[Materials provided — start]

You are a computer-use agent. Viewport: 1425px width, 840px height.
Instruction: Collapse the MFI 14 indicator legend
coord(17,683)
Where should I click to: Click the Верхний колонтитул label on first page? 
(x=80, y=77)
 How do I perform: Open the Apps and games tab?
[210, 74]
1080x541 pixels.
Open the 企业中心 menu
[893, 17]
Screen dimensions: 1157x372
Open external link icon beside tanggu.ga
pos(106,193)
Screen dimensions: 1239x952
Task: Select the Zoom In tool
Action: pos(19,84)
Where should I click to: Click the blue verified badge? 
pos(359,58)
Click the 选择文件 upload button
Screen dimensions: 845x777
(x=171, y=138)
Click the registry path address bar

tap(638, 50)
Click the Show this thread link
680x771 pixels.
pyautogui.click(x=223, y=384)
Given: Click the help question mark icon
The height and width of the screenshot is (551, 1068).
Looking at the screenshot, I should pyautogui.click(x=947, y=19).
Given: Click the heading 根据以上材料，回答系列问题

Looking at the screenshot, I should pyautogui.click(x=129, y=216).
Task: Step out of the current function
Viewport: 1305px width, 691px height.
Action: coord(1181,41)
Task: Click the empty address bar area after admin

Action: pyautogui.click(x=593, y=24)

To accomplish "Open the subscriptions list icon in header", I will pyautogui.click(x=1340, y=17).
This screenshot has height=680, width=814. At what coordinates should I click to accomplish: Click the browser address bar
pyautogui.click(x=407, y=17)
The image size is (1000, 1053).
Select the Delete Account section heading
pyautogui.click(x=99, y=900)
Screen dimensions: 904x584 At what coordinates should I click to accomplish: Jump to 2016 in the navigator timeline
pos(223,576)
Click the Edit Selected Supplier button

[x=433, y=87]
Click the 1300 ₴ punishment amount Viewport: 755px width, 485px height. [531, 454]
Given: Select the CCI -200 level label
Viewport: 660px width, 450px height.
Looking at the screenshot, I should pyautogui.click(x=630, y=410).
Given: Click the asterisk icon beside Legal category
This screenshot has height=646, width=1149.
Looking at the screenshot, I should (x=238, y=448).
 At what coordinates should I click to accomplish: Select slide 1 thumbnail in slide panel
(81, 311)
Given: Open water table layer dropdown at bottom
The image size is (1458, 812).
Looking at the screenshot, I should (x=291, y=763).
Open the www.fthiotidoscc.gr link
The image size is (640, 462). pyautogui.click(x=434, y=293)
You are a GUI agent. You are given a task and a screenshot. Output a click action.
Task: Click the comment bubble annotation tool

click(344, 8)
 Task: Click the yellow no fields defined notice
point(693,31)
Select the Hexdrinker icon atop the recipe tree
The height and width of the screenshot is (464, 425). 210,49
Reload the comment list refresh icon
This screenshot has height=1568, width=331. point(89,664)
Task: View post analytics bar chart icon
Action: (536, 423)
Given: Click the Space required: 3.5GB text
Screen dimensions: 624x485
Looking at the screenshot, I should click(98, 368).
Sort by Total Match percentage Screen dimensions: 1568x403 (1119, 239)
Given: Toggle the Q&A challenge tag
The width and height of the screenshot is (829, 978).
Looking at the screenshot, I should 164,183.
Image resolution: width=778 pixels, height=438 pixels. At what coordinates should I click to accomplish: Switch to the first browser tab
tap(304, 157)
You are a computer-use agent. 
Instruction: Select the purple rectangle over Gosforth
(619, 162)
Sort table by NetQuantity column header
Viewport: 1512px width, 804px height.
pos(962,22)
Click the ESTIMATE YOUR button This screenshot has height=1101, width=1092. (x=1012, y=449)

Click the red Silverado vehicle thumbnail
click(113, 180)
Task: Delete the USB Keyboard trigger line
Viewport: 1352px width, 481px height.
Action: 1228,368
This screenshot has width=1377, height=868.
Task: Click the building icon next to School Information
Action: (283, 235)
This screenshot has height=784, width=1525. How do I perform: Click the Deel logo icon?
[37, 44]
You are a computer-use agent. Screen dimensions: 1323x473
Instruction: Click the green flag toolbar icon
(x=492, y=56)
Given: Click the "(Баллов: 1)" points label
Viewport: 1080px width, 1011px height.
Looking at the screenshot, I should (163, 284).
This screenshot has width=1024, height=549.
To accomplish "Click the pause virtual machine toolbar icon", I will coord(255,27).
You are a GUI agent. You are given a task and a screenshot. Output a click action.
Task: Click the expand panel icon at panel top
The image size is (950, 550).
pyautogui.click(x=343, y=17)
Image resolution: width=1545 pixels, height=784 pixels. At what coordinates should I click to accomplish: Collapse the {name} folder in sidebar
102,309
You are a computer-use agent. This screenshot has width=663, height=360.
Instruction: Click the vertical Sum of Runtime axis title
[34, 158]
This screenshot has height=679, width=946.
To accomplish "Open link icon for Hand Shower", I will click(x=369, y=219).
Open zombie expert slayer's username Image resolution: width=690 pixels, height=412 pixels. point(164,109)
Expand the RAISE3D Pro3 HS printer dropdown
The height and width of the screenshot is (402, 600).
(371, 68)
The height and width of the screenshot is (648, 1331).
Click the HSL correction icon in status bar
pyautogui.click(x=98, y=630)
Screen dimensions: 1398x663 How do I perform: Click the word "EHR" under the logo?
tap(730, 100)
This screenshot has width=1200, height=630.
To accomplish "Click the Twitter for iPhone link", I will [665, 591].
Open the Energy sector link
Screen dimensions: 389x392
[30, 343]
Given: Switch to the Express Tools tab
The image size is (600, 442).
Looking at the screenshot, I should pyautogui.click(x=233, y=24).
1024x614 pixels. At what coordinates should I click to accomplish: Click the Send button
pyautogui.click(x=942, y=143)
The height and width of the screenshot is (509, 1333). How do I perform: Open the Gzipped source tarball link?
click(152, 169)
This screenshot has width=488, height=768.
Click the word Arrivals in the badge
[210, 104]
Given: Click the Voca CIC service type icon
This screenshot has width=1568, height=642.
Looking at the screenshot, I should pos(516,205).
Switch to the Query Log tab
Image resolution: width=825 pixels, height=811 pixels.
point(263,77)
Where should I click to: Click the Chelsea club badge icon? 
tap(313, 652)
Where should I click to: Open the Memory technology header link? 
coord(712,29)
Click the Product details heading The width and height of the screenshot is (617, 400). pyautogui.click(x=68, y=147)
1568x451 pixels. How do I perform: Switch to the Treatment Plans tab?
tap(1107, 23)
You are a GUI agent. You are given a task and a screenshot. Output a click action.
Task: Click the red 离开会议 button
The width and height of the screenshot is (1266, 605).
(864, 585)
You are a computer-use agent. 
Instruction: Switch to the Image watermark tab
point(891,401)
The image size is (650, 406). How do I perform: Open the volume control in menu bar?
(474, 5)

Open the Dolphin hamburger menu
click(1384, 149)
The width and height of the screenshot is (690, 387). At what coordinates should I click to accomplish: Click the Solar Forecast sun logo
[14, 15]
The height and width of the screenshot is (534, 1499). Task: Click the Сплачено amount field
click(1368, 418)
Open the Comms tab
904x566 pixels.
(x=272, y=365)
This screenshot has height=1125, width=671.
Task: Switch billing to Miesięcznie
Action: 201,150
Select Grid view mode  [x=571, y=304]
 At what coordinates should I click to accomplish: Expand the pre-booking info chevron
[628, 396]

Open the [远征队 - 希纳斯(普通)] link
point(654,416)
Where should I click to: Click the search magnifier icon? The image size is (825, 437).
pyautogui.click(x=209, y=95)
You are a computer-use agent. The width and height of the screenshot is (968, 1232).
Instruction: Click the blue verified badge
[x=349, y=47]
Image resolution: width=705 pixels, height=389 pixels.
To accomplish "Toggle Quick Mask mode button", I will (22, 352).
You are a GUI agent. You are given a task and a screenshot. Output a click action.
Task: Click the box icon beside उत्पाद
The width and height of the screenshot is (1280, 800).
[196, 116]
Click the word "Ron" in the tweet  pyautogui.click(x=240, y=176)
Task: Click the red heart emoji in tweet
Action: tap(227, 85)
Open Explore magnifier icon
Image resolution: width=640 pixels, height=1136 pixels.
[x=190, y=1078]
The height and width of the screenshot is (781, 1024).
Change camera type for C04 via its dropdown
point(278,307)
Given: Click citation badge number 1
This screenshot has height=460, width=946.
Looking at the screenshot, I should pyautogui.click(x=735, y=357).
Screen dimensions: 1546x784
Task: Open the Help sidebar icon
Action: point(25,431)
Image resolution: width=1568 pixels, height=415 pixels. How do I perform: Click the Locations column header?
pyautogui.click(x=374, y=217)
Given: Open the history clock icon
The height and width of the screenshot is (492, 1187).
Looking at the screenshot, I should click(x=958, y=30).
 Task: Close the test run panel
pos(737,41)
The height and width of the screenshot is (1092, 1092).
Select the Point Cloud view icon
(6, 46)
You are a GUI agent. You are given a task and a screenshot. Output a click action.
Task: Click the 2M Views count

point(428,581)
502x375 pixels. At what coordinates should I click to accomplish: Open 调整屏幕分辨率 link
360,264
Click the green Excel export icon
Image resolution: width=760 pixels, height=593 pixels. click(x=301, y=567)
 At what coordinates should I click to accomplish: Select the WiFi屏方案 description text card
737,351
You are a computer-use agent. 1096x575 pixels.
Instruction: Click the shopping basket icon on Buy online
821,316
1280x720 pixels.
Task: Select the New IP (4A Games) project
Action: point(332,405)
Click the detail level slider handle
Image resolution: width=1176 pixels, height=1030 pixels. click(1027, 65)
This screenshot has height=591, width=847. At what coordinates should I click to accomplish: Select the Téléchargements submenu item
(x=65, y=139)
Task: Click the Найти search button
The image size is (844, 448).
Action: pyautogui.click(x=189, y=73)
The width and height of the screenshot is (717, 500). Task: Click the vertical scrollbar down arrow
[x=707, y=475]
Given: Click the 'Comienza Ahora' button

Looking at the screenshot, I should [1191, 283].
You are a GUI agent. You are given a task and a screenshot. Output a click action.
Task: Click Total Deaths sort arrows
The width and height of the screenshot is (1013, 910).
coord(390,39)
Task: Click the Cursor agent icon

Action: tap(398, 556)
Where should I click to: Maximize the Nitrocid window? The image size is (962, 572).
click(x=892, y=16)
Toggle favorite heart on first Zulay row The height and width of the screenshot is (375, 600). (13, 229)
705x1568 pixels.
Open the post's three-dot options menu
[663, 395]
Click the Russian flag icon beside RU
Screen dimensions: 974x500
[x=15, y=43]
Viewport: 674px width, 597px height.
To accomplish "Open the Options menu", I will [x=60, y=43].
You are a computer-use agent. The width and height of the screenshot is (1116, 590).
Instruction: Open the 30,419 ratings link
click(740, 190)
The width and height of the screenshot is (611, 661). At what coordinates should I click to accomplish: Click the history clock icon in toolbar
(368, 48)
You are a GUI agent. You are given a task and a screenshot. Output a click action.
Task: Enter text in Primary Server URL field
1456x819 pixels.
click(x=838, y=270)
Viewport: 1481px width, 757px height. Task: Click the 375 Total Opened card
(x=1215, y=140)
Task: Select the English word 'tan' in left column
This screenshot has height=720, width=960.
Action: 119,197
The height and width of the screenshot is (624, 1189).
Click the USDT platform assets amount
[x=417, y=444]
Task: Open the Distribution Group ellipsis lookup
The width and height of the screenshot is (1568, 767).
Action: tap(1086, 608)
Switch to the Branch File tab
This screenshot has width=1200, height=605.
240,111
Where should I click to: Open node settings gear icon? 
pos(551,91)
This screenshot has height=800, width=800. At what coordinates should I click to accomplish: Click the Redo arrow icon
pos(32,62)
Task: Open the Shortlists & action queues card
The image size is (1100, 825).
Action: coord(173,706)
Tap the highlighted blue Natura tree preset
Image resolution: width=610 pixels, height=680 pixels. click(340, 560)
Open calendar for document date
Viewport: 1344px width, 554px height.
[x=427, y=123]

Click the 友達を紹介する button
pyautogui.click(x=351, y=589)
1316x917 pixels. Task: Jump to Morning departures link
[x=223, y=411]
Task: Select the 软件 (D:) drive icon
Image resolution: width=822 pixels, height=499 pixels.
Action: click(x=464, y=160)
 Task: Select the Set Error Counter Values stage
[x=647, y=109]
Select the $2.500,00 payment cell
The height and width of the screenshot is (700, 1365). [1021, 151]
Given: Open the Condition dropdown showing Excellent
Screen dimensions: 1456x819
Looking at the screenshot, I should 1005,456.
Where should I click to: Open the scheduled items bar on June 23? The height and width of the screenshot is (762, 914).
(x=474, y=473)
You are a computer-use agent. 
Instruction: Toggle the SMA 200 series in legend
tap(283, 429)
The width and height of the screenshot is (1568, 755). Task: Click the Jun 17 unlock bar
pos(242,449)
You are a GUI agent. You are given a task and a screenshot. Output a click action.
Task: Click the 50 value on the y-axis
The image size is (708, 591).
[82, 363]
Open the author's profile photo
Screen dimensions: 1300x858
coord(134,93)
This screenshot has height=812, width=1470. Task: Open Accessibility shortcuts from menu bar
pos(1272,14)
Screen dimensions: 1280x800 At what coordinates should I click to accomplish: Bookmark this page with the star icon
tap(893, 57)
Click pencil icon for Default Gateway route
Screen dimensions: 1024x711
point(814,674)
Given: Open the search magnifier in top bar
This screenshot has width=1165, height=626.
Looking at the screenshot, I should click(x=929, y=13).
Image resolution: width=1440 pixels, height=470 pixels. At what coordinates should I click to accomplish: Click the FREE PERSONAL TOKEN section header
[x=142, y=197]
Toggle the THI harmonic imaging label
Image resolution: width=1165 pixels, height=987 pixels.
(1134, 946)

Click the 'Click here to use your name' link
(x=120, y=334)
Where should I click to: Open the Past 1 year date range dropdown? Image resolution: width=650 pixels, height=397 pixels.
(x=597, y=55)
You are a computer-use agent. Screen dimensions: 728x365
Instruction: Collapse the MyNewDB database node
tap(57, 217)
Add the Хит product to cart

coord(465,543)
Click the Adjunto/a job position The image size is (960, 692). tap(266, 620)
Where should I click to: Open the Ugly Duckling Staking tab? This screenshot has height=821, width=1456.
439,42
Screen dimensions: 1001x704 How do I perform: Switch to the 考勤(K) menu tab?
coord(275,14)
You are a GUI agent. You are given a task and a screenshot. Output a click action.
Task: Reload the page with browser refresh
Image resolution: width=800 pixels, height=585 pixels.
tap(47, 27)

[Materials provided — finish]

- What is being asked -
Could you repeat exactly the lines above from the line with "The image size is (950, 550)." up to and including the line with "This screenshot has width=1200, height=630.", and only those?

- Task solution -
The image size is (950, 550).
pyautogui.click(x=343, y=17)
Image resolution: width=1545 pixels, height=784 pixels. At what coordinates should I click to accomplish: Collapse the {name} folder in sidebar
102,309
You are a computer-use agent. This screenshot has width=663, height=360.
Instruction: Click the vertical Sum of Runtime axis title
[34, 158]
This screenshot has height=679, width=946.
To accomplish "Open link icon for Hand Shower", I will click(x=369, y=219).
Open zombie expert slayer's username Image resolution: width=690 pixels, height=412 pixels. point(164,109)
Expand the RAISE3D Pro3 HS printer dropdown
The height and width of the screenshot is (402, 600).
(371, 68)
The height and width of the screenshot is (648, 1331).
Click the HSL correction icon in status bar
pyautogui.click(x=98, y=630)
Screen dimensions: 1398x663 How do I perform: Click the word "EHR" under the logo?
tap(730, 100)
This screenshot has width=1200, height=630.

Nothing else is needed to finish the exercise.